I had also had a shooting pain in the lower portion of my left arm for the past week or so; the pain extended into my hand and was mostly apparent in the mornings. I assumed this could have been the result of cording, which is a strange phenomenon where this line of tissue is apparent just under the surface of your skin. Experts say it could be scar tissue left behind from surgery. I had cording in my arm after my mastectomy and it resolved itself after physical therapists kneaded it during physical therapy.

Nervous about what could be happening with my arm — some women report a lot of swelling and say it really bothers them — I went back to the lymphedema specialist this morning. I was scared about it getting worse, and of hurting myself further by working out. I knew that I was at high risk for developing lymphedema because not only did I have surgery to remove my lymph nodes due to the cancer cells that were initially in them, but because I also had radiation. Radiation increases the risk of lymphedema. And, not taking it easy while working out can bring on lymphedema. That appears to be what happened to me during yoga.

A new fashion trend?

My doctor was not happy with the fact I had lymphedema. He immediately told me I pushed it too hard. That's the story of my life. I often want my body to do more and do it quicker and faster than it can sometimes. Hence my history of sports injuries, such as tendonitis in my foot and a pulled hamstring. In my defense, I took it really slow rebuilding my upper body strength after my mastectomy; I just apparently didn't after this last surgery.

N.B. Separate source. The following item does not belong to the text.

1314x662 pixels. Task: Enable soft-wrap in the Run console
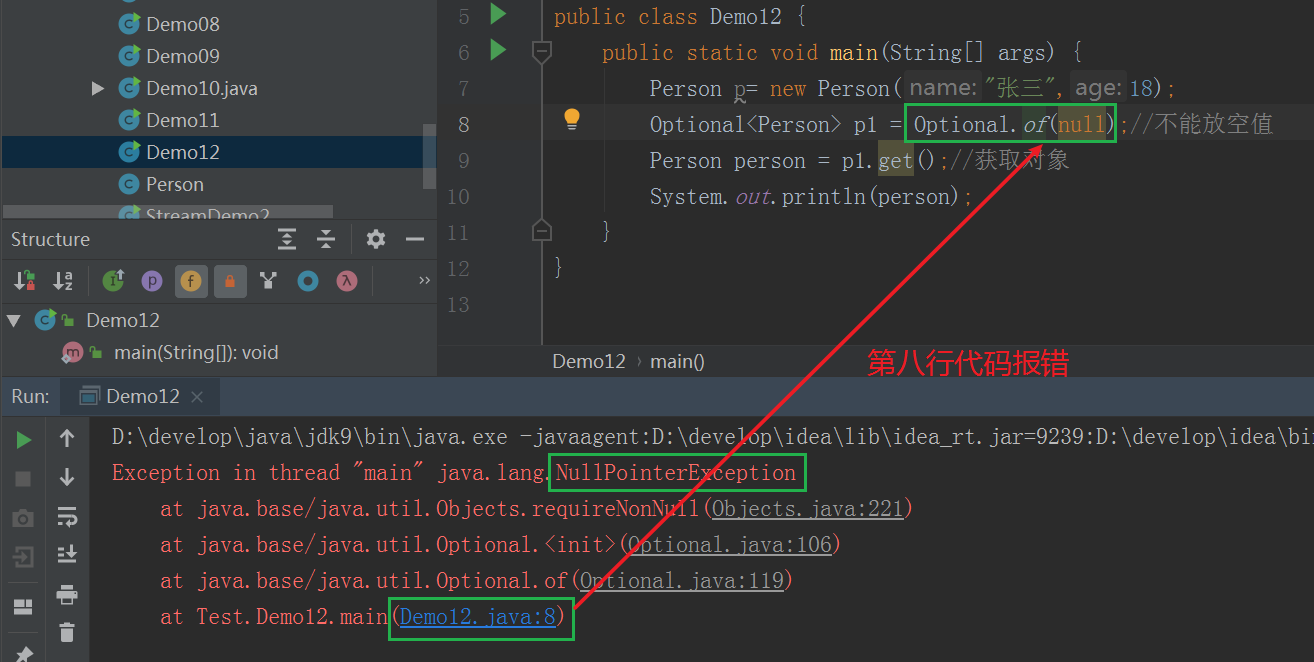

So, now it's back to physical therapy, which honestly makes me happy because I realize I need the support to once again rebuild my upper body strength. The ironic thing is my doctor has no qualms about me continuing to run four times per week, which to me is more challenging than yoga or strength training. Yes, those affect different parts of my body, but I also need the upper back strength while I run, as it helps support the spine and minimizes any lower back pain that could come from the repetitive motion of running on hard concrete.

I will get back my muscle strength one day at a time. And, my goal through physical therapy is to do it carefully to minimize any swelling from lymphedema. The good thing is there are some more stylish compression sleeves on the market now, so maybe myself and other breast cancer survivors will just need to start a fashion trend.